▸ Document excerpt
Gayle Chong Kwan is a London-based artist, whose large-scale photographic installation, sound, participatory, and video work is exhibited nationally and internationally, both in major galleries and in the public space.
Her work is an ongoing investigation into simulacra and the sublime, which she explores through constructed immersive environments and mises-en-scène. The personal and global politics of food and tourism is a major focus of her practice that is often specific to a context and linked to the exploration of histories, memory and senses. The artist's pieces take the viewer on a journey across countries and civilizations, exploring the relationship between food and culture, and underlying the importance of waste in giving measure to our lives.
A selection of her recent exhibition includes: The Taotie, Compton Verney, Warwickshire, UK (2024); A Pocket Full of Sand, commissioned and supported by John Hansard Gallery and Film and Video Umbrella, John Hansard Gallery, Southampton, UK (2024); Island Life, Salisbury International Arts Festival, UK (2022); PETER PAN. LA NÉCESSITÉ DU RÊVE, a group show curated by Francesca Giubilei and Luca Berta at Valmont Foundation, in Venice (2022); Working: Women In Art Practice, He Xiangning Art Museum, Shenzhen, China (2021); Dream Tapestry, a communal tapestry of dreams created during the Covid-19 emergency in partnership with the London Borough of Waltham Forest (2020); Capturing Motion, photography residency, Victoria & Albert Museum, London (2019); STORMY WEATHER, site-specific installation, St Walburga Church Museum Arnhem, Netherlands (2019); Wastescape: Weaving Landscapes of Politics, Dairy, and Waste at Auckland Arts Festival in New Zealand (2019); Quarantine Archipelago at Tai Kwun n Hong Kong (2019); Preserved, commissioned by Nuit Blanches for the City of Toronto (2018); Experiential Ecology, The Edge at Bath University, UK (2019); The People's Forest at William Morris Gallery (2018) and at Barbican Centre (2017), in London, Microclimate commissioned by Invisible Dust (2018) and Anthropo-scene at Bloomberg Space (2015). The artist is also developing a sustainable project in collaboration with Ca’ Foscari University, in Venice, as the winner of the Sustainable Art Prize 2019.

▸ Listed records
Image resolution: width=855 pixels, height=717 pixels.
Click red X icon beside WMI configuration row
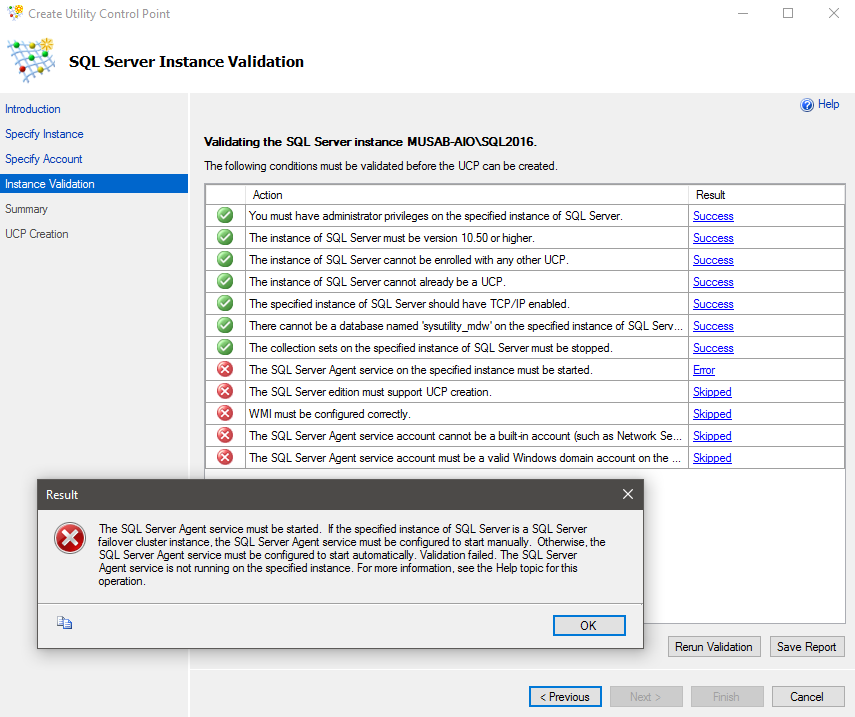[x=225, y=414]
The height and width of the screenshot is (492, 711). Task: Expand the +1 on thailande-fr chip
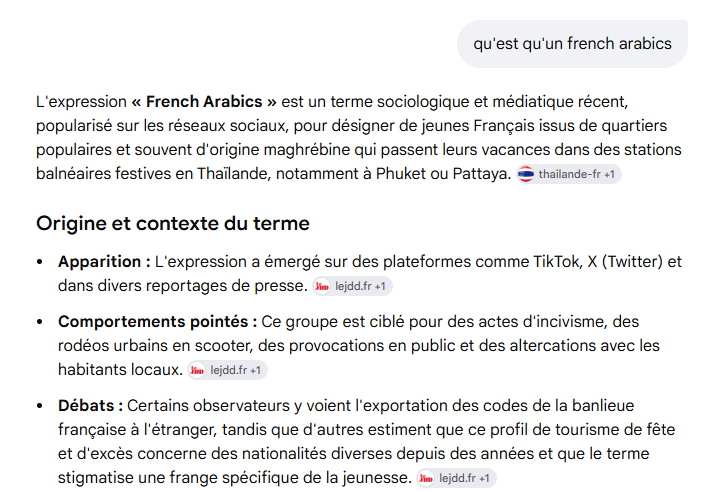[609, 174]
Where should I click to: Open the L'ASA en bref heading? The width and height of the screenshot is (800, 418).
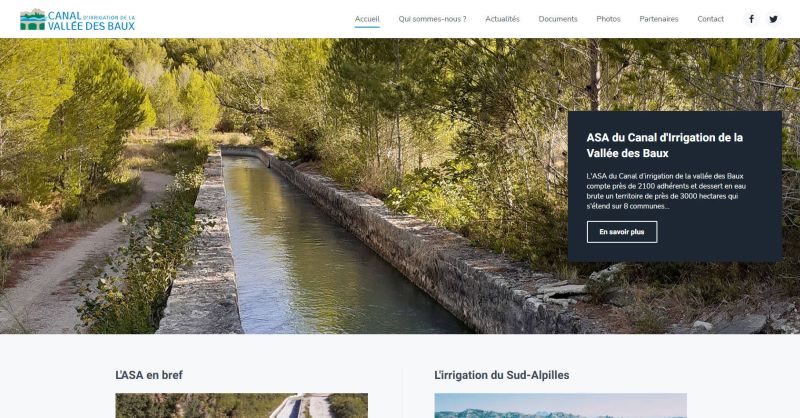149,375
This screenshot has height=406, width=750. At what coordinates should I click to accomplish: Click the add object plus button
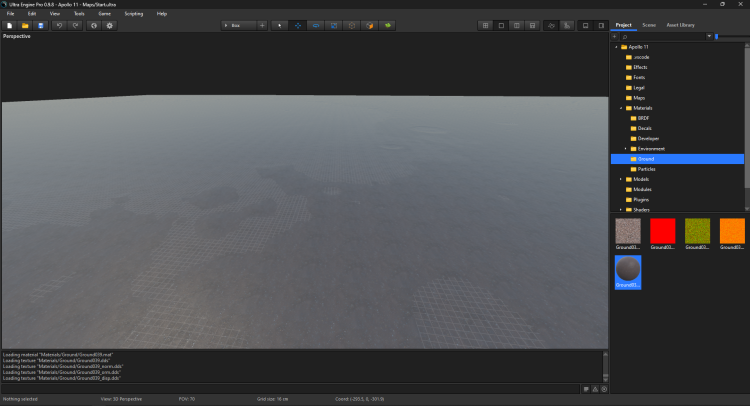(262, 25)
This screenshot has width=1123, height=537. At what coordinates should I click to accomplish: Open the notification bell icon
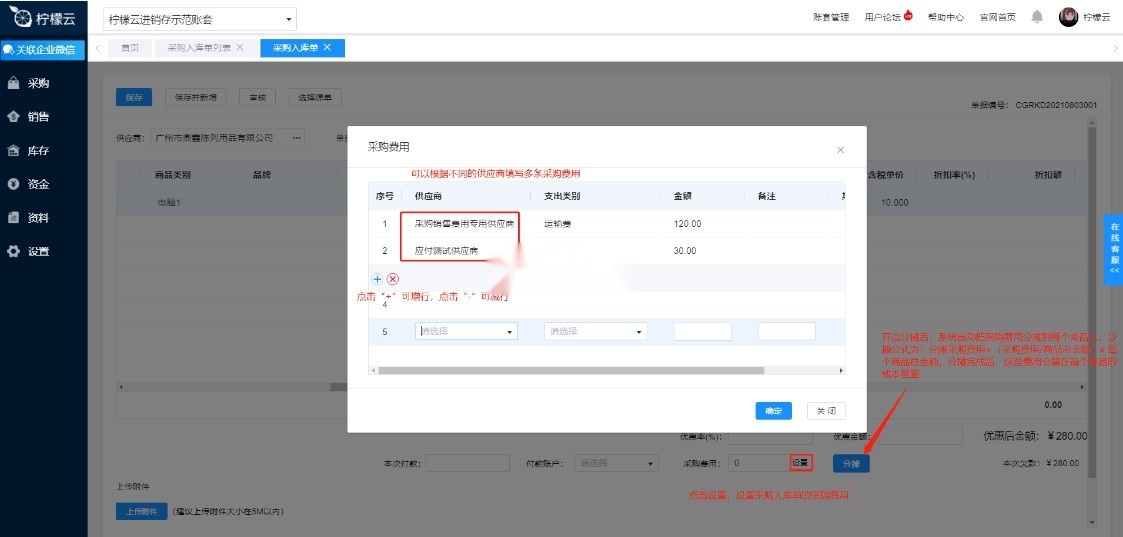(1037, 17)
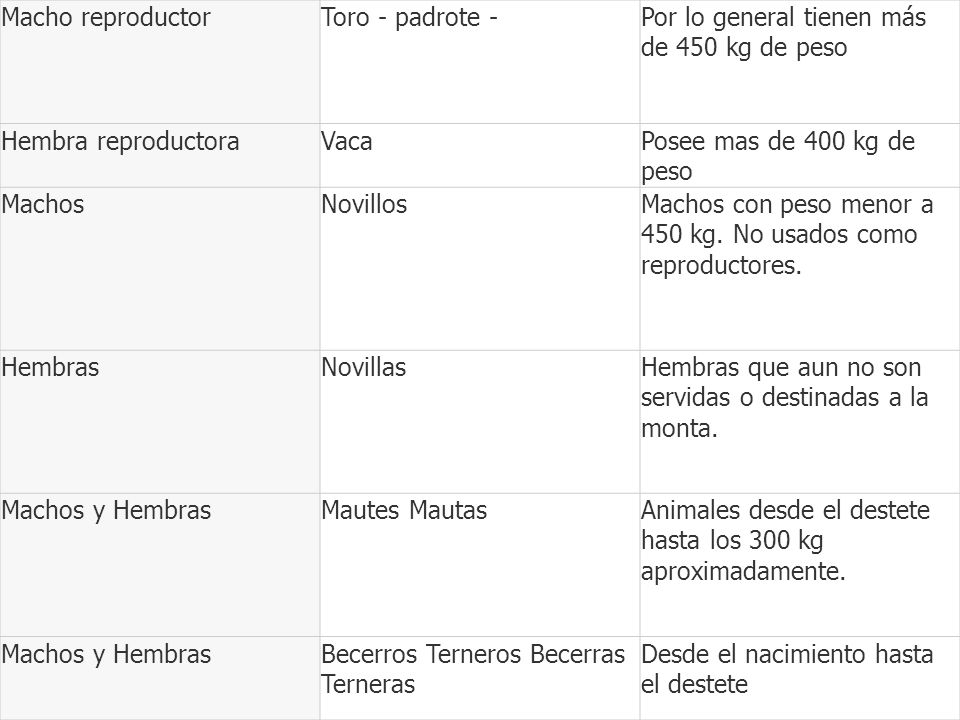Click the 'Vaca' cell

[x=479, y=156]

▸ Exercise 1
From the artist biography, extract everything from "Gayle Chong Kwan" down to "to our lives.".
▸ Exercise 2
According to the artist biography, which university is Gayle Chong Kwan collaborating with on a sustainable project?

▸ Solution 1
Gayle Chong Kwan is a London-based artist, whose large-scale photographic installation, sound, participatory, and video work is exhibited nationally and internationally, both in major galleries and in the public space.
Her work is an ongoing investigation into simulacra and the sublime, which she explores through constructed immersive environments and mises-en-scène. The personal and global politics of food and tourism is a major focus of her practice that is often specific to a context and linked to the exploration of histories, memory and senses. The artist's pieces take the viewer on a journey across countries and civilizations, exploring the relationship between food and culture, and underlying the importance of waste in giving measure to our lives.

▸ Solution 2
Ca’ Foscari University, in Venice.